EXERCISE: In the records below, find the line that contains "Click the PiGallery 2 raspberry logo" and the line that contains "You are a GUI"; write out exactly those two lines and everything between them, without the pictures.

(RECORDED INFORMATION begins)

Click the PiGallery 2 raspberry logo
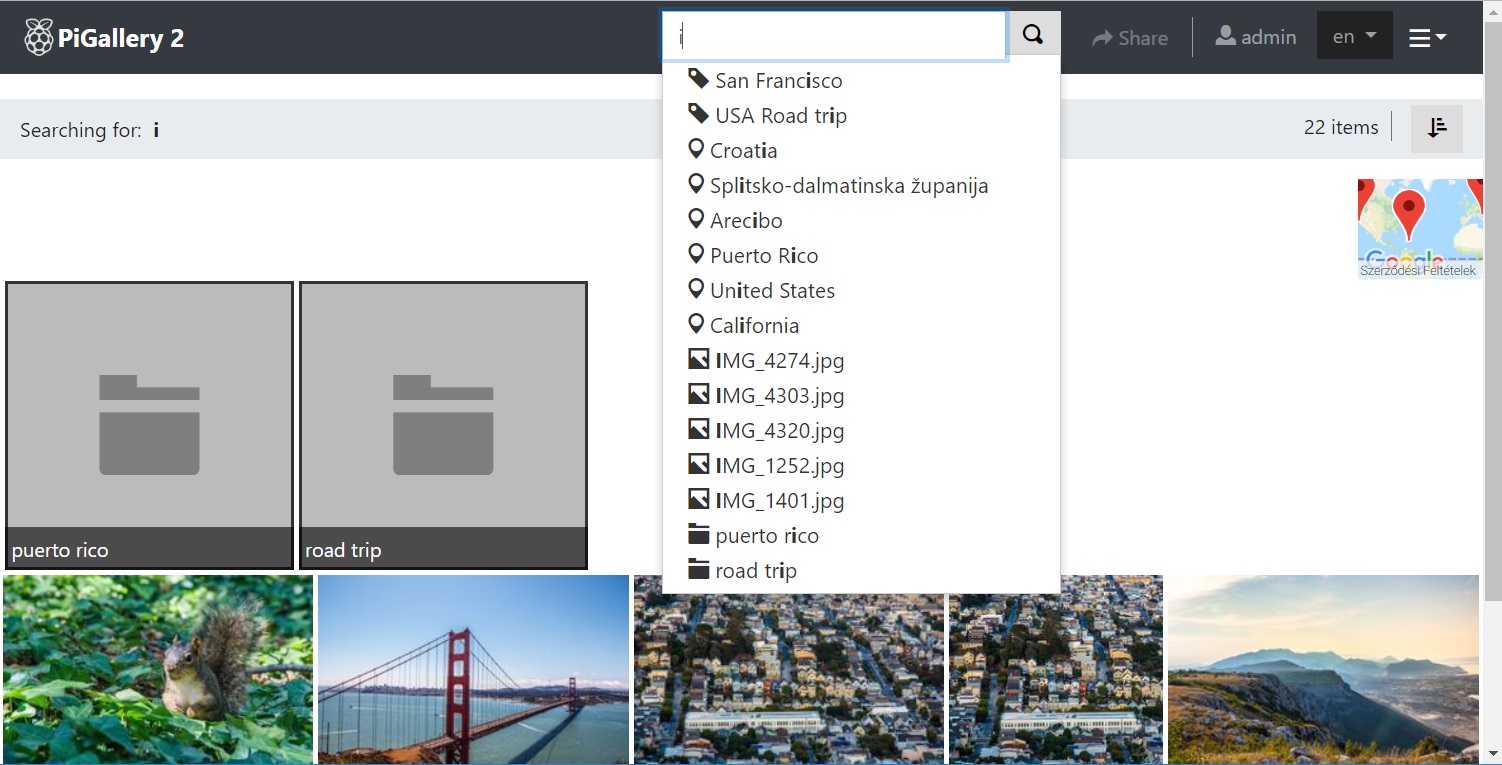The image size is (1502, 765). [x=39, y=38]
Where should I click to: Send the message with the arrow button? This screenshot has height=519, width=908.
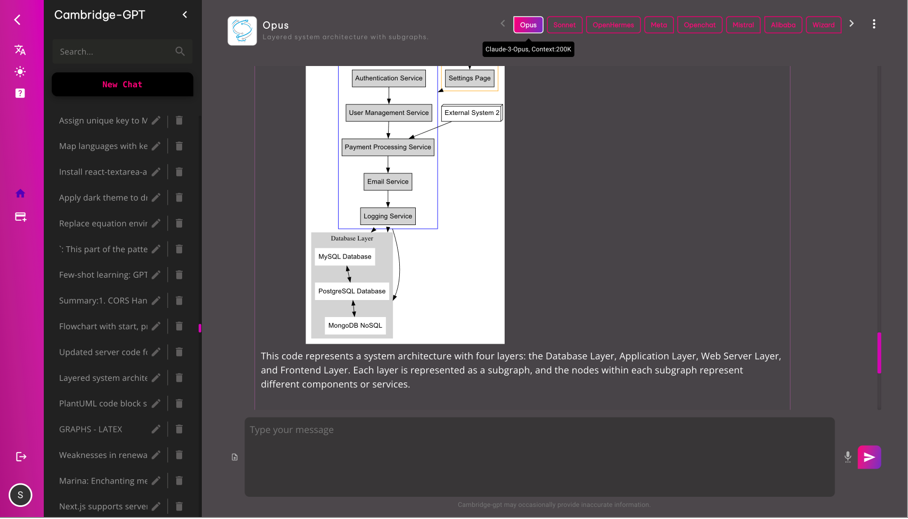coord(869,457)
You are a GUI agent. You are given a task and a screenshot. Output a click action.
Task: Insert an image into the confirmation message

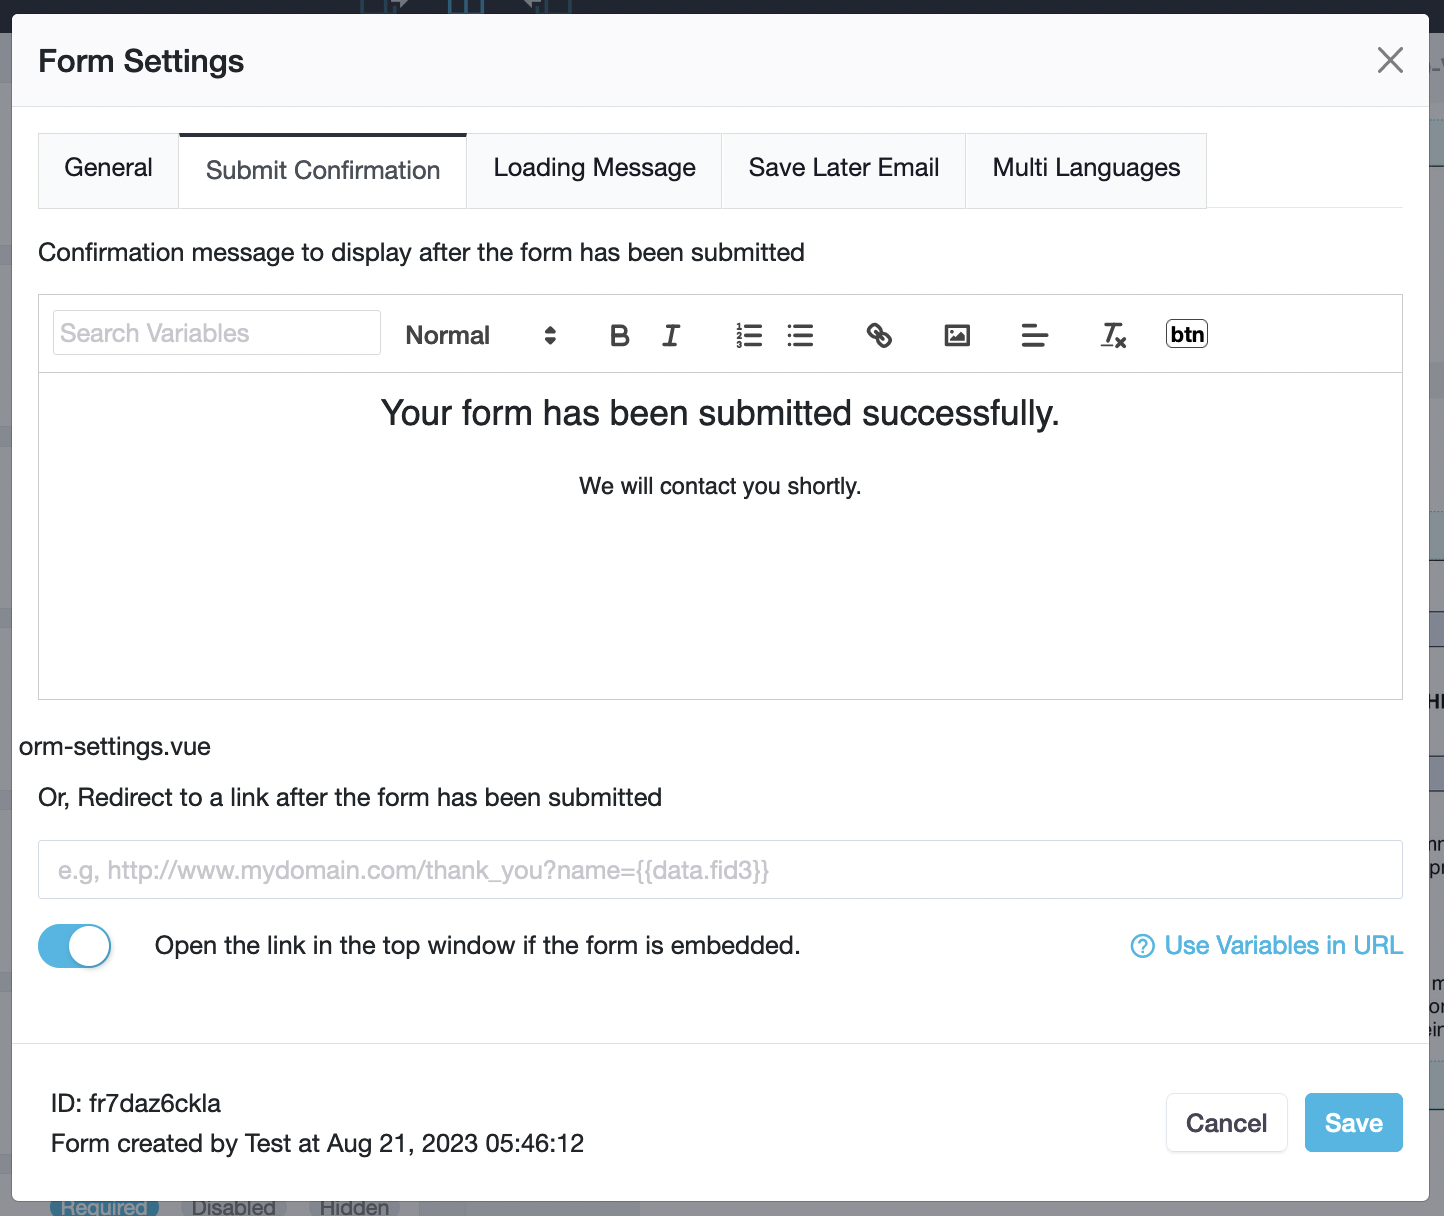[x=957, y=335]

(RECORDED INFORMATION ends)
(RECORDED INFORMATION begins)

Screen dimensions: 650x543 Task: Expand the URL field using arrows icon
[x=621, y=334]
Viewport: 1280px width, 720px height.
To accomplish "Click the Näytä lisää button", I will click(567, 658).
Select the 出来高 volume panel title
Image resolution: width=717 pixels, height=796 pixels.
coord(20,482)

(RECORDED INFORMATION ends)

EXERCISE ANSWER:
Click the PiGallery 2 raspberry logo
The image size is (1502, 765). [x=39, y=38]
Where should I click to: Send the message with the arrow button? This screenshot has height=519, width=908.
coord(869,457)
You are a GUI agent. You are given a task and a screenshot. Output a click action.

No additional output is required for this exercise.